Using proof by induction and some thinking using elementary set theory:
Theorem: $\sum_{k=0}^{n}{\binom{n}{k}} = 2^n$
Proof (Roughly): Our base case is simple. $\binom{0}{0} = 1 = 2^0 $
However we want to think about this along the lines of sets and their power sets. If we have a set $A$ with $n$ elements, then by definition the power set $P$ of $A$ is the set of all subsets of $A$.
Example: $A = \{1,2\}$ with $n=2$ elements. Then $P(A) = \{\emptyset,\{1\},\{2\},\{1,2\}\}$ with $2^n = 2^2 = 4$ elements or in context of the proof $\binom{2}{0}+\binom{2}{1}+\binom{2}{2} = 2^2$.
Now, in the spirit of induction I want to consider the set $A'$ that has one more element added to it.
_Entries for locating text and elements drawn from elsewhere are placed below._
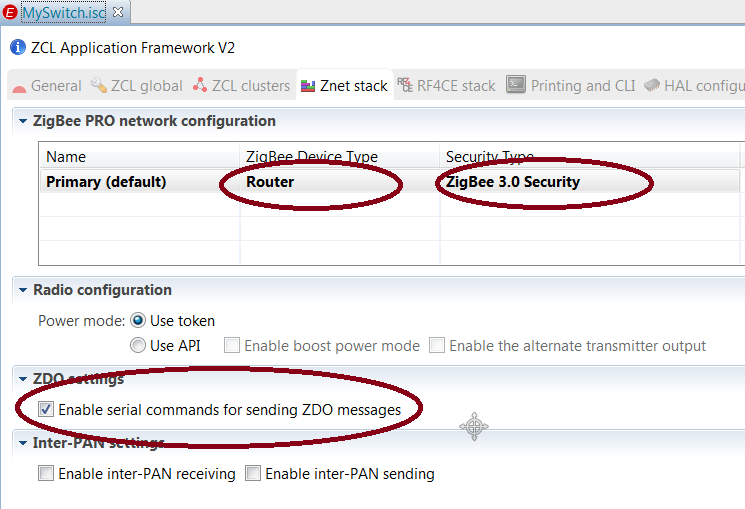
Task: Enable inter-PAN sending
Action: tap(253, 474)
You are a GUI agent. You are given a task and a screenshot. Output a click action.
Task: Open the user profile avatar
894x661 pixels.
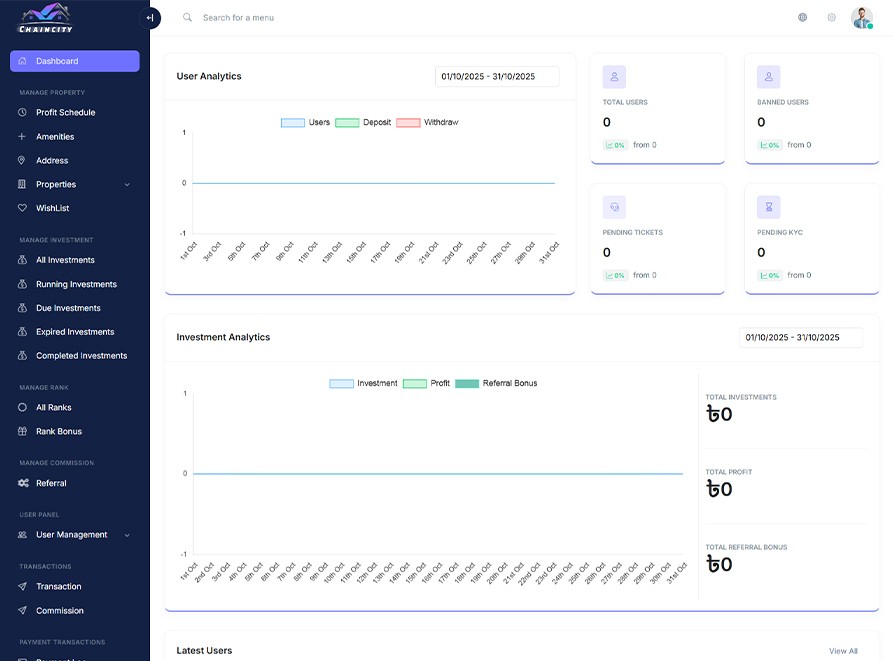(x=861, y=17)
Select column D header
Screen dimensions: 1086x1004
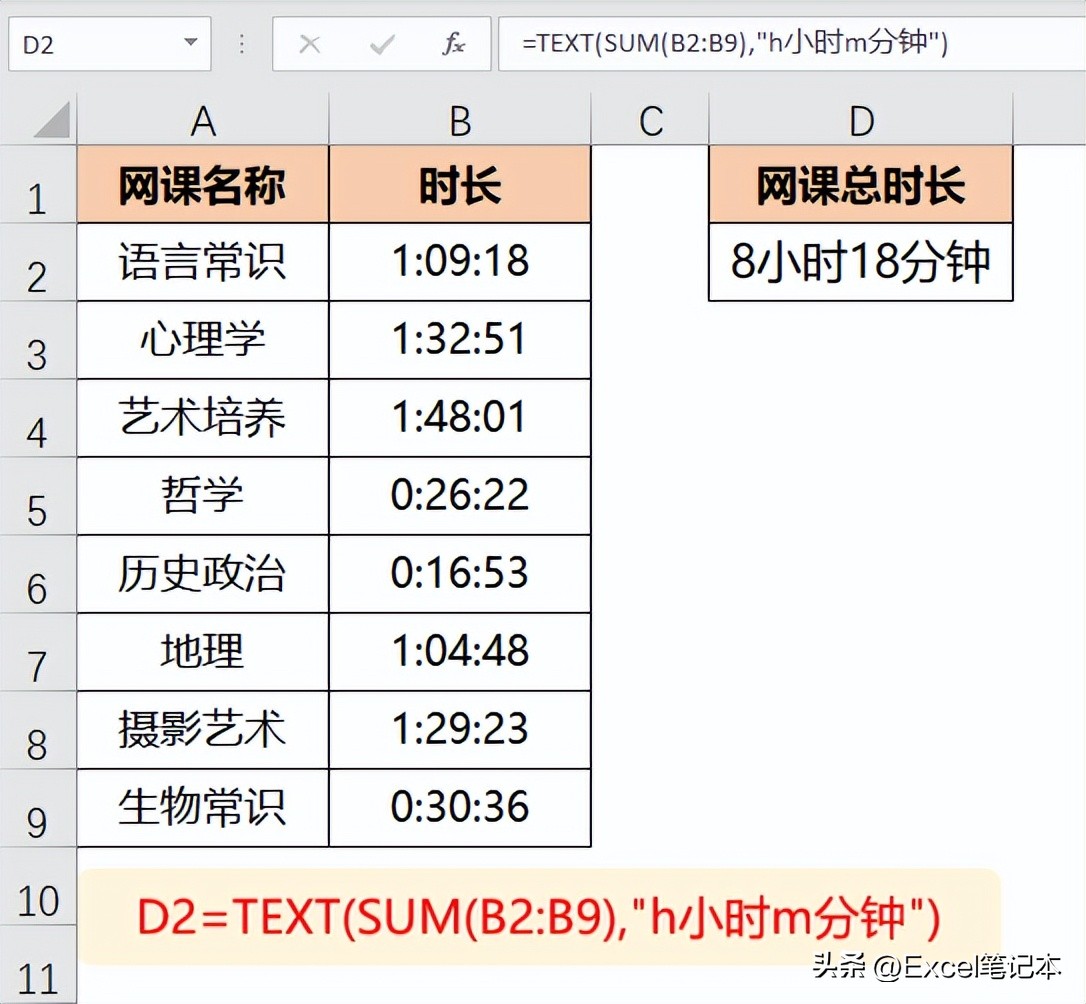(x=860, y=120)
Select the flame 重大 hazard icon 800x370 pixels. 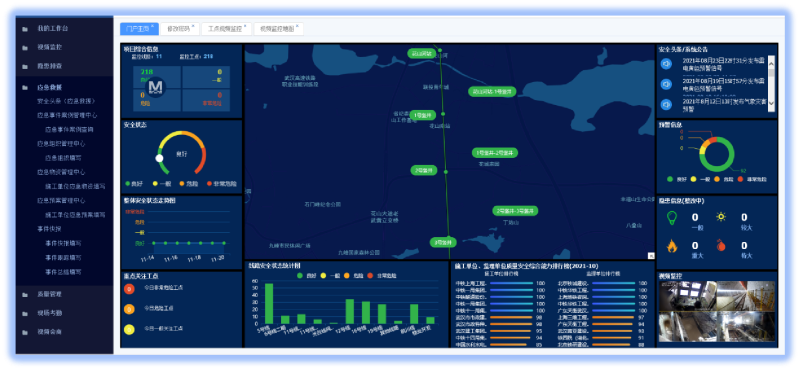(672, 246)
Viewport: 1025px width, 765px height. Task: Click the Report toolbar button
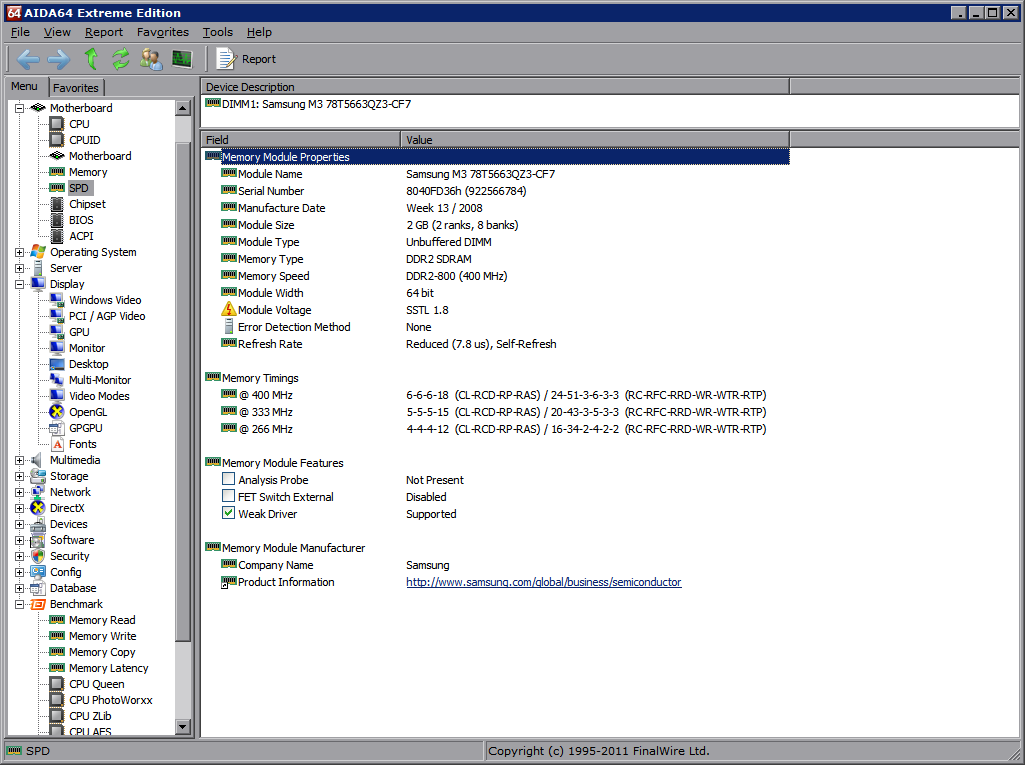tap(247, 59)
What happens to its power set? Well, using $A$ from before and adding our new element to be $3$ we get $A' = \{1,2,3\}$ with $n=3$ elements. Then $P(A') = \{\emptyset,\{1\},\{2\},\{3\},\{1,2\},\{1,3\},\{2,3\},\{1,2,3\}\}$ with $2^n = 2^3 = 8$ elements or $\binom{3}{0}+\binom{3}{1}+\binom{3}{2}+\binom{3}{3} = 2^3$.
In a more general sense, all we did was double the number of subsets of $A$ by adding our new element to all $4$ previous subsets, which gains us $4$ new subsets $+$ the $4$ old subsets. This is completely logical since the new set $A'$ is made only by adding 1 element to it, and so it should still retain the same subsets as $A$, with some more.
This is a concrete example using specific sets, however the logic of the proof is the same.